Question: Will defaults on rental properties hurt landlords?
With the reported rates of defaults on rental property – let alone home mortgages – how does one mitigate the cash flow damage to a portfolio of rental properties, and especially if the properties are leveraged? Has anyone factored in this great a disruption in their investment property portfolio that may last for many months or years? How will the property owners remain solvent, not just profitable under these circumstances? Thank you!
Anonymous Dentist , Phoenix, AZ
David’s Answer: Good question! While we are only a few months into the coronavirus pandemic, the reports of “defaults on rental property and home mortgages” are thus far greatly exaggerated. Reports at this point are rents are running well over 90% of normal collections. However, as you suggest, that could certainly change.
I am suggesting a “COVID-19 adjustment factor” of 20% as a potential reduction in cash flows on single family rentals or homeowner borrowers.
My buying criteria for single family houses provides for a minimum of $250.00 per month net cash flow over and above all property expenses AND any debt service. Therefore, if I have a property that pre-COVID rented for $1,200 per month, the post-COVID adjustment factor of 20% would bring that rent to $960 per month ($240 less than the scheduled rent).

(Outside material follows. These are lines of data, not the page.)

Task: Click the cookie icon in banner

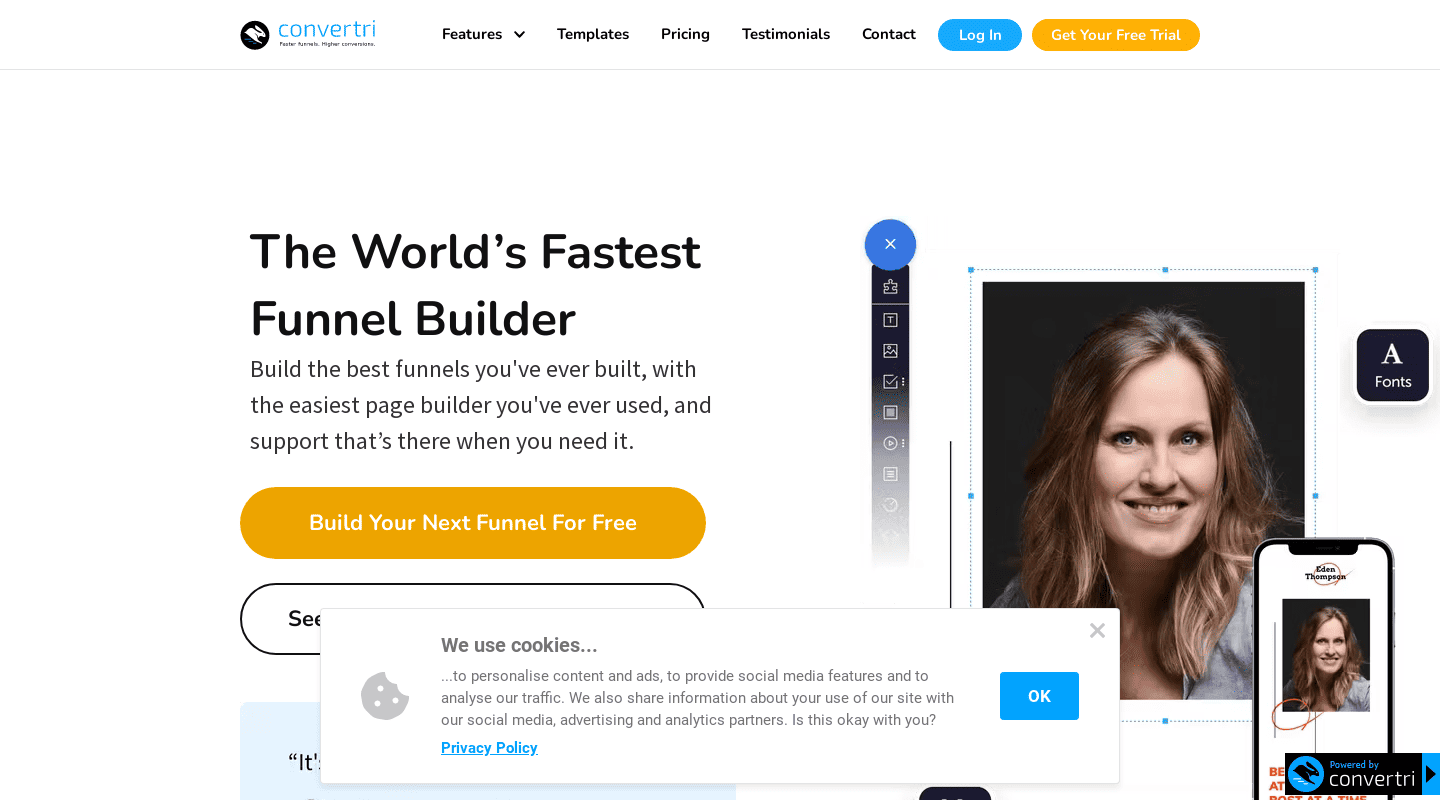Action: (x=385, y=696)
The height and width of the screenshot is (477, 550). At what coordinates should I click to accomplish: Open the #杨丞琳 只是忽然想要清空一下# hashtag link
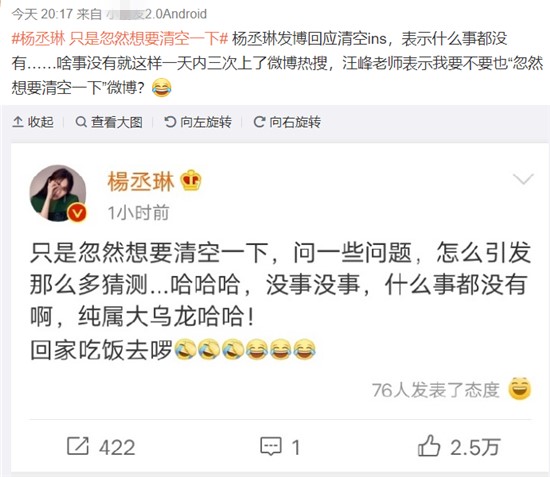120,39
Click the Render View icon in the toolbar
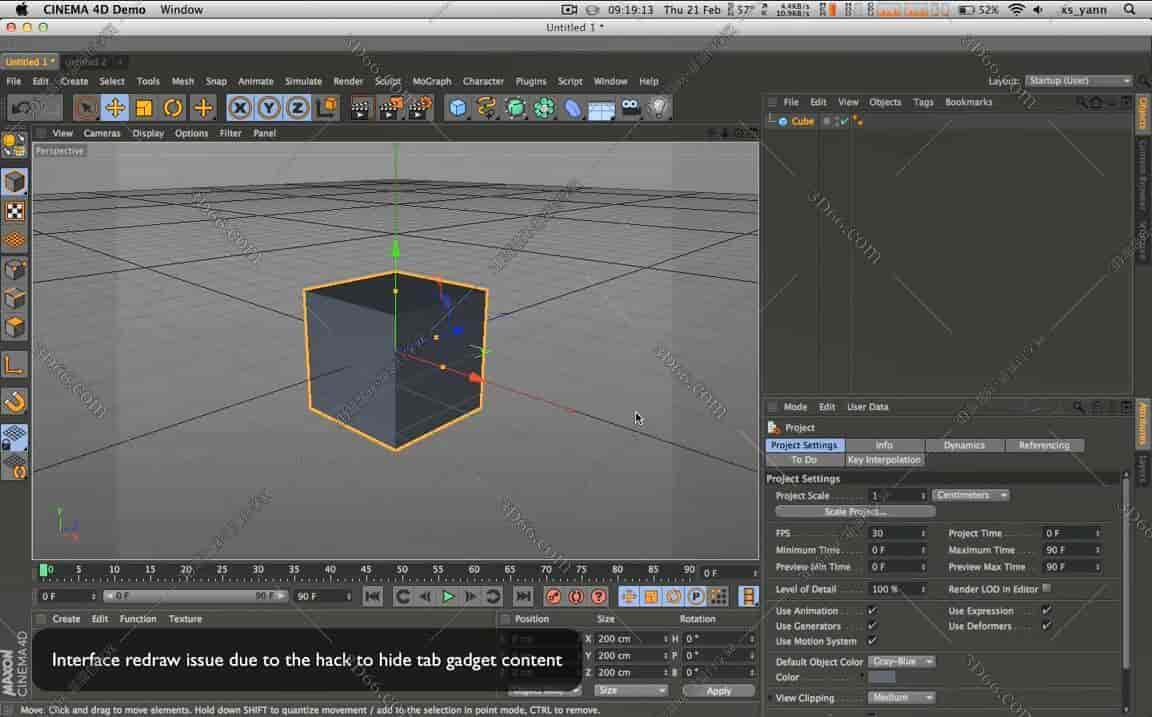 pos(358,107)
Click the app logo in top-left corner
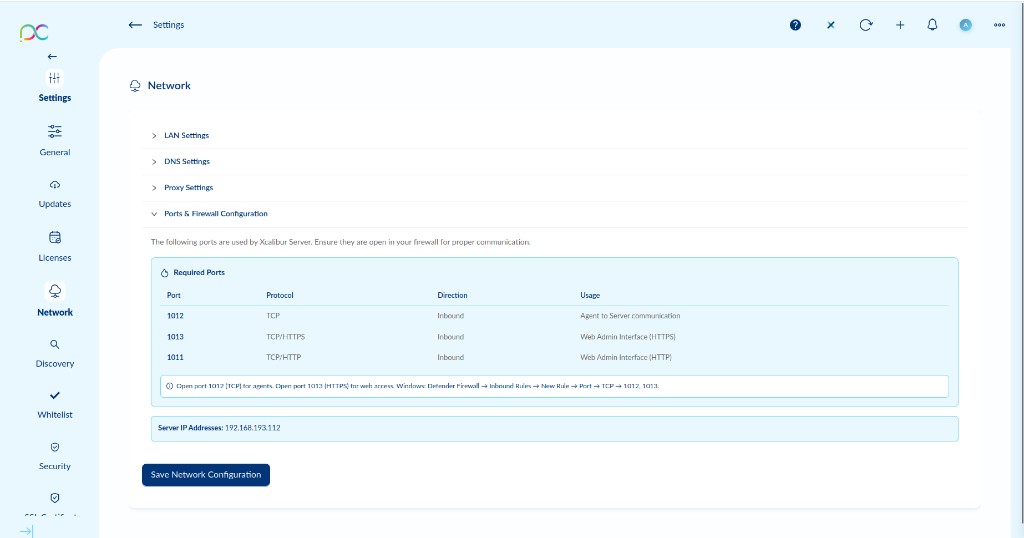1024x538 pixels. 34,33
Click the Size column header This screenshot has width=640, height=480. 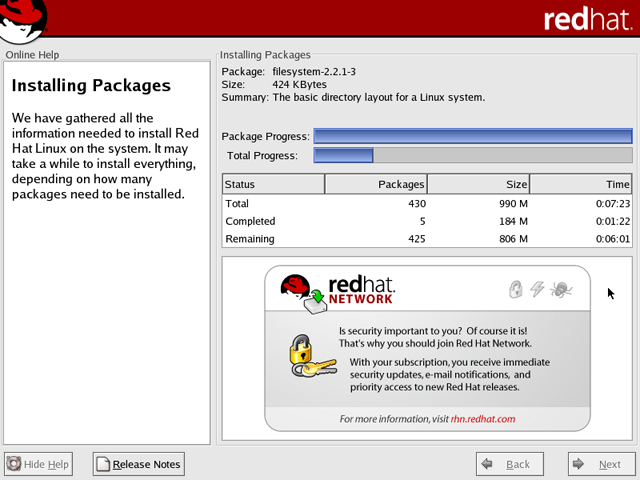click(x=479, y=184)
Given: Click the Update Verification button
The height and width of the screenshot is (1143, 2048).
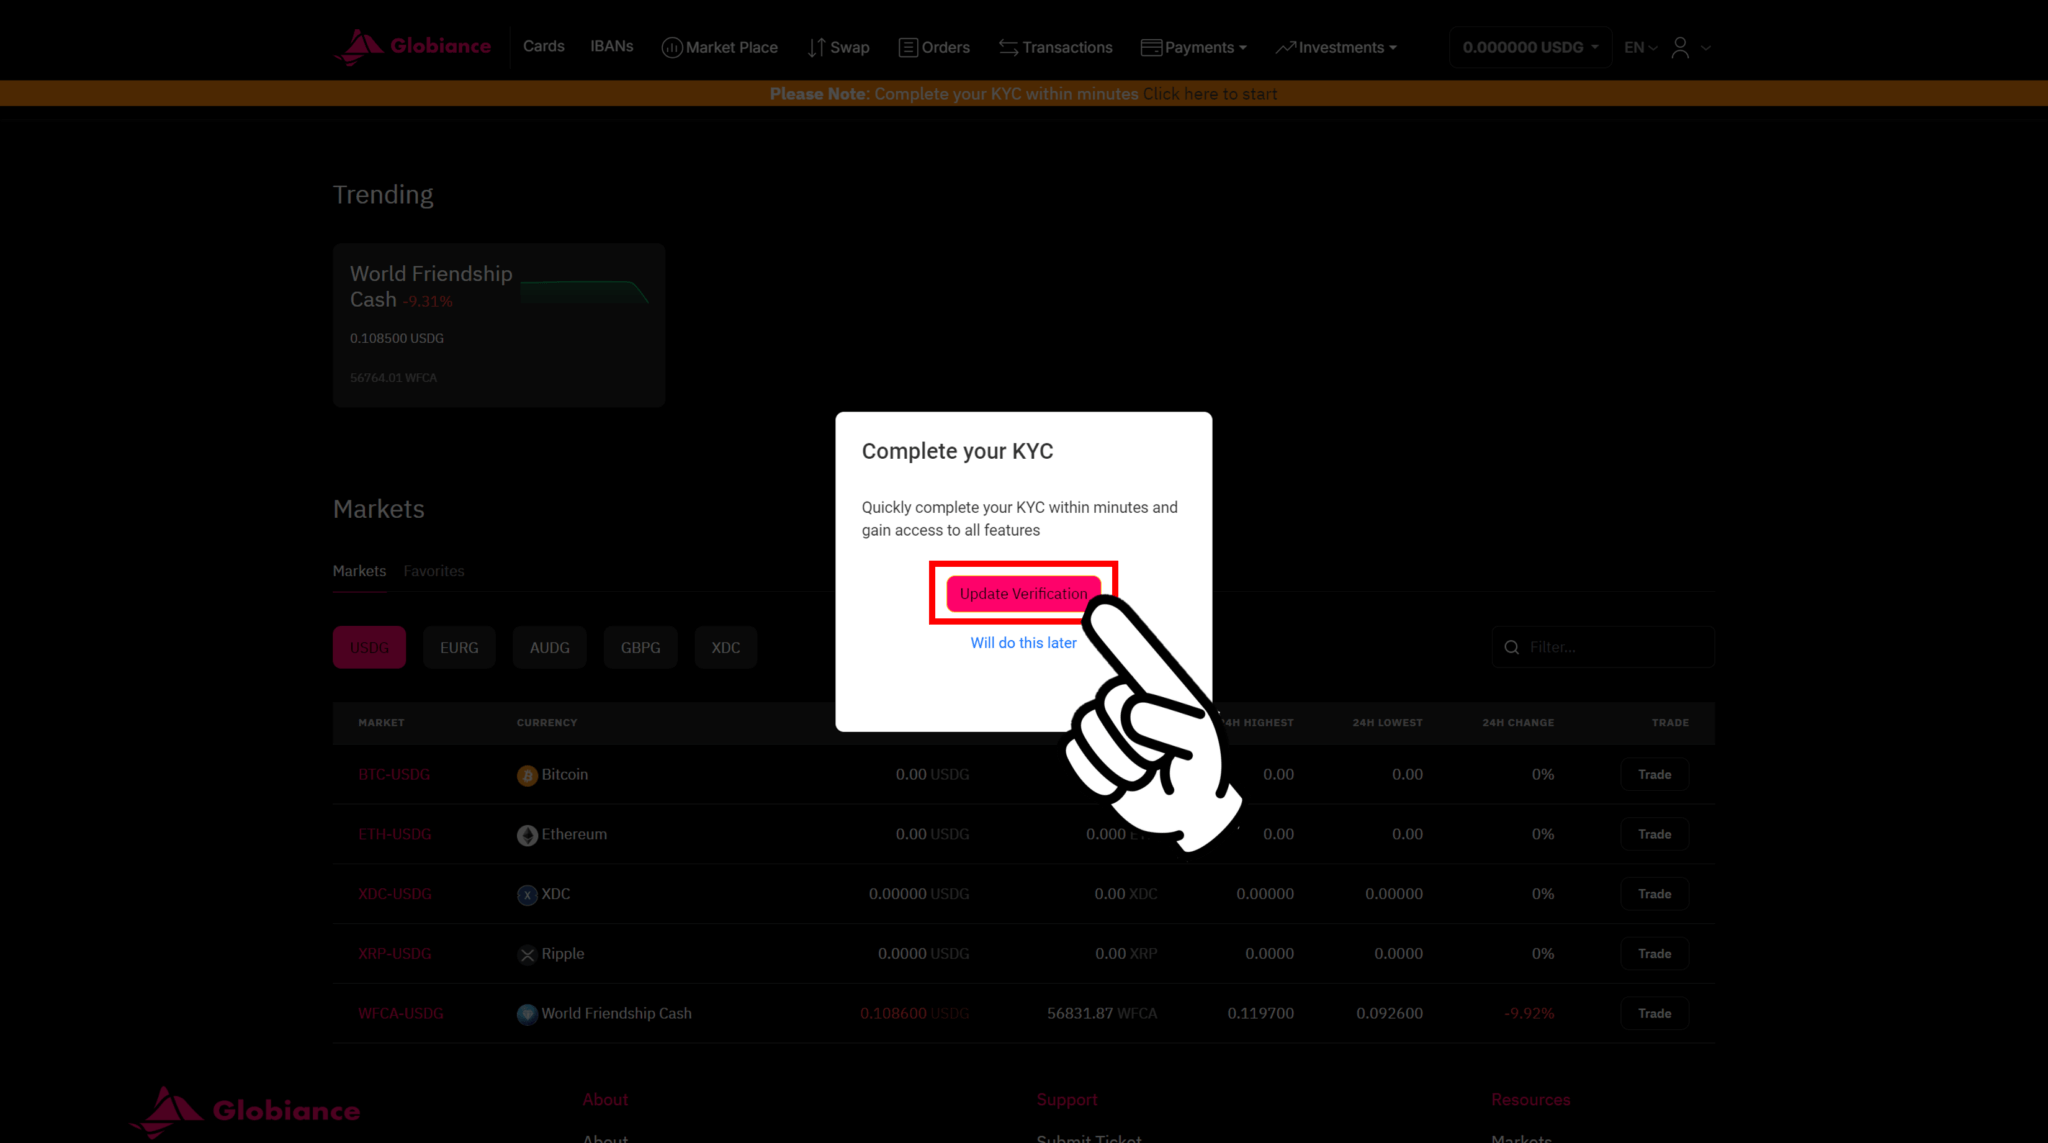Looking at the screenshot, I should click(1022, 593).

Since my buying criteria requires a $250 per month net cash flow, I am still above a breakeven point in this scenario. In other words, I’d be okay.
I began my real estate wealth building portfolio with single-family home rentals and four decades later, that has been my most stable wealth and cash flow asset. COVID-19 will not change that. In fact, it will further support my premise that real estate has historically been, and will continue to be, the best wealth builder and protector. Because of the inefficiencies of the real estate market (which is to our benefit), it’s WHO you know and not WHAT you know that counts.